Attorneys for both Nashiri and five other suspects -- accused of involvement in the September 11 attacks and held captive and tortured for decades without trial or legal representation -- have struggled for over 10 years now in the Guantanamo military court to exclude evidence against them that was coerced through torture.
The six were captured separately after the 2001 attacks and shuttled through CIA-run "black sites" in numerous US-allied countries across the globe, such as Thailand and Poland, where they were subjected to intense torture techniques, including waterboarding, physical beatings and sleep deprivation.
Following the arrival of the captives at the Guantanamo military prison, some of them, including Nashiri were again subjected to intense interrogation and torture by FBI agents in early 2007 and other instances.

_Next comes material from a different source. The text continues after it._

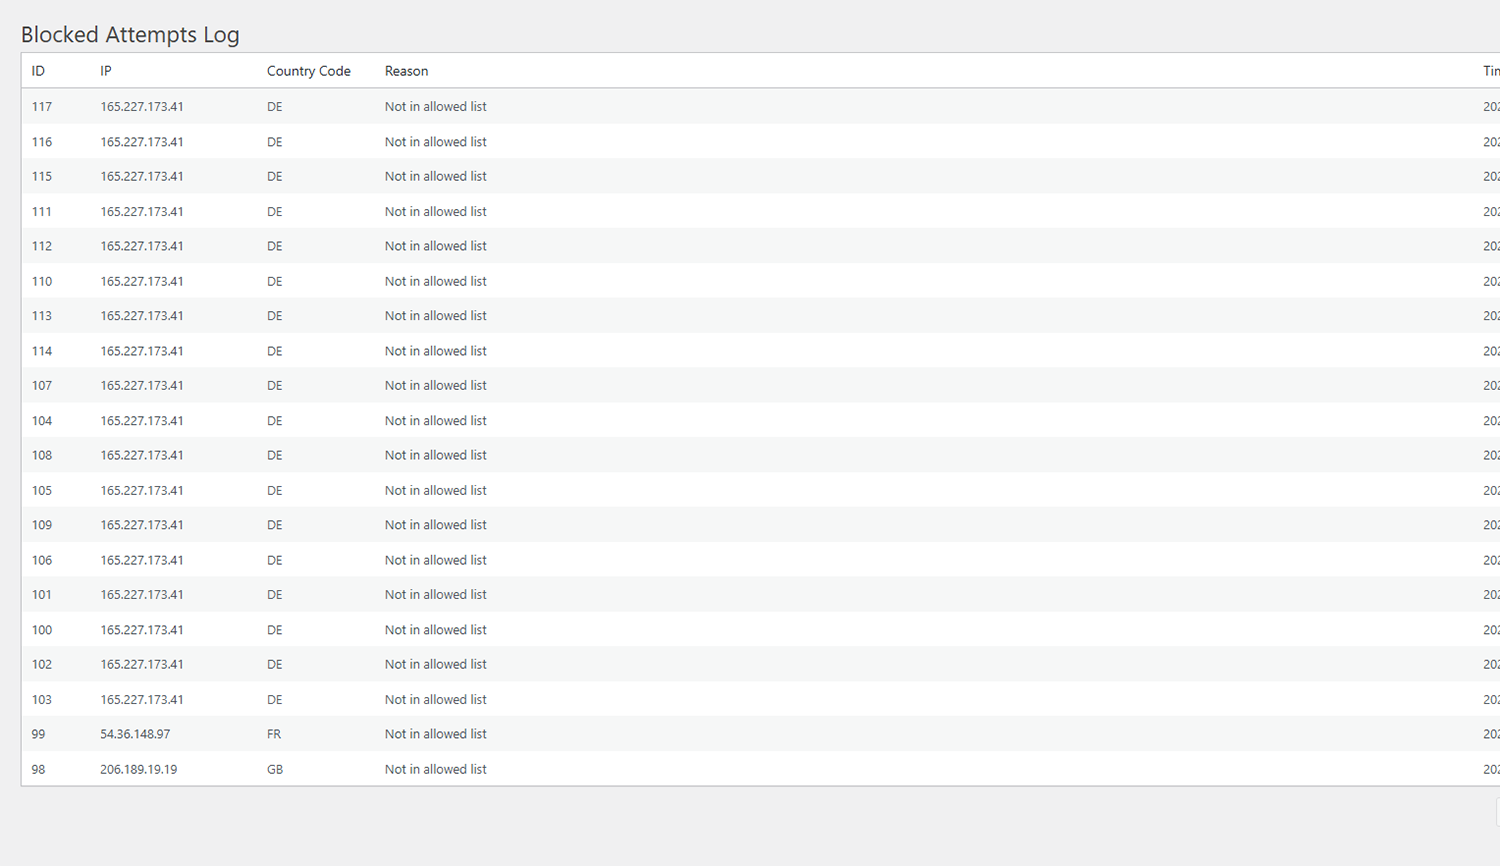Select the GB country code cell
The height and width of the screenshot is (866, 1500).
275,769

The judge’s decision comes as obtaining confession from prisoners through torture remains a major violation of international law.
The US military has accused Nashiri of being an al-Qaeda recruiter that plotted various attacks on American interests in the Arabian Peninsula.
US forces captured Nashiri in 2002 and transferred him to the Guantanamo prison in 2006 after he remained for four years in the custody of CIA interrogators and repeatedly tortured.
In September 2011, he was charged by a US military commission on nine counts related to his alleged involvement in planning al-Qaeda attacks.
His military trial showcased by the very entity that captured and tortured him has repeatedly faced delays, due to insistence by his assigned military lawyers that he suffered repeated torture while under detention of the CIA spy agency collaborating with US military forces occupying Afghanistan and Iraq.